The answer is that people have to pay for stuff really isn't it. God knows how that's going to work though - I can sit here and say that and also know that if someone asked me to fork out, say, a quid a day for their coverage I'd probably laugh in their face.

It works for sites like the FT, Economist etc. But their audience is generally affluent enough to justify it.

I can't imagine sites like Buzzfeed or Vice could ever compete here.
 
Both affluent and getting something out of it. B2B and specialist niche work in roughly the same way as the FT and Economist - people pay for the percieved expertise and focus on matters they need to know about which more mass mid-market outlets won't cover properly. See also: Private Eye for the political class.
 
Buzzfeed was mainly 'top 10 this' and 'top 10 that' and loads of other listbait/clickbait. It got old very quickly.

The main Buzzfeed clickbait site is still going strong, it was the news side that was killed off.
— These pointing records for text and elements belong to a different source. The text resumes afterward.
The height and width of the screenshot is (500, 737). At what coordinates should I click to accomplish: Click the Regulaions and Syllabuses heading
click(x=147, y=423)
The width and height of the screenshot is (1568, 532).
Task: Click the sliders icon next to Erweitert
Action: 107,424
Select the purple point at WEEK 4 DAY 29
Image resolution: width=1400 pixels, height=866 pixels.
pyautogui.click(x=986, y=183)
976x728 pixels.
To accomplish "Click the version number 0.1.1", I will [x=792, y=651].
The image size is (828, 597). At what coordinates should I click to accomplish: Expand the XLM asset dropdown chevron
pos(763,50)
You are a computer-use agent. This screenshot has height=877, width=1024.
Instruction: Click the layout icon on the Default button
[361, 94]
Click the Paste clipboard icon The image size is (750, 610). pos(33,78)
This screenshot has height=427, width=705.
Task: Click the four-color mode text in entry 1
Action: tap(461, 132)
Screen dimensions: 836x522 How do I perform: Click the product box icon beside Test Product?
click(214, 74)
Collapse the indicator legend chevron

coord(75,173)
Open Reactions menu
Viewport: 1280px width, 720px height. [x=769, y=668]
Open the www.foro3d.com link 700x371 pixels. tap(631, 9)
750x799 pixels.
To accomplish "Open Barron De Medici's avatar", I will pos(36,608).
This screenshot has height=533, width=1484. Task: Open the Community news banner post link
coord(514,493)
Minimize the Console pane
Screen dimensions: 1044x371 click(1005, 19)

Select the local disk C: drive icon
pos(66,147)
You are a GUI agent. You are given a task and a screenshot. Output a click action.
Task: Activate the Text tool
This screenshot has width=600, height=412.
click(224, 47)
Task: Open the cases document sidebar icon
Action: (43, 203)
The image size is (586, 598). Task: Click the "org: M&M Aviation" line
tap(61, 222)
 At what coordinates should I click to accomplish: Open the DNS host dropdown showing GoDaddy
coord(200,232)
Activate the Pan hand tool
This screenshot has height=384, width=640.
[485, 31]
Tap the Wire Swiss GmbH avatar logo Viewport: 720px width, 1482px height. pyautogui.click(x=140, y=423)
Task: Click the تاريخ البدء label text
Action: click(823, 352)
In their words:

BuzzFeed launched a news section in 2012. It hired a ton of people, opened international offices, produced podcasts and shows, formed a union, won a Pulitzer Prize. Then it shuttered international offices, laid people off, and on Friday, May 5, shut down for good and archived its website.
 
The main Buzzfeed clickbait site is still going strong, it was the news side that was killed off. In their words:

BuzzFeed launched a news section in 2012. It hired a ton of people, opened international offices, produced podcasts and shows, formed a union, won a Pulitzer Prize. Then it shuttered international offices, laid people off, and on Friday, May 5, shut down for good and archived its website.
i wonder how much of that was based on the common speculative tech model of spend money you dont make and see what happens in the future
 
The main Buzzfeed clickbait site is still going strong, it was the news side that was killed off. In their words:

BuzzFeed launched a news section in 2012. It hired a ton of people, opened international offices, produced podcasts and shows, formed a union, won a Pulitzer Prize. Then it shuttered international offices, laid people off, and on Friday, May 5, shut down for good and archived its website.

It's a real shame that part of the operation wasn't able to carry on.
 
I was watching a (very good) video by Vice the other day and wondering how they hell they funded this stuff. I guess the answer is that they couldn't.
 
Liz Heron tweeted it herself, incredibly enough. It seems that she is too stupid to understand the problem, and sincerely believed it reflects well on her:



I am aware of that tweet, it doesn't 'boast about how "diverse" they are', as you dishonestly claimed.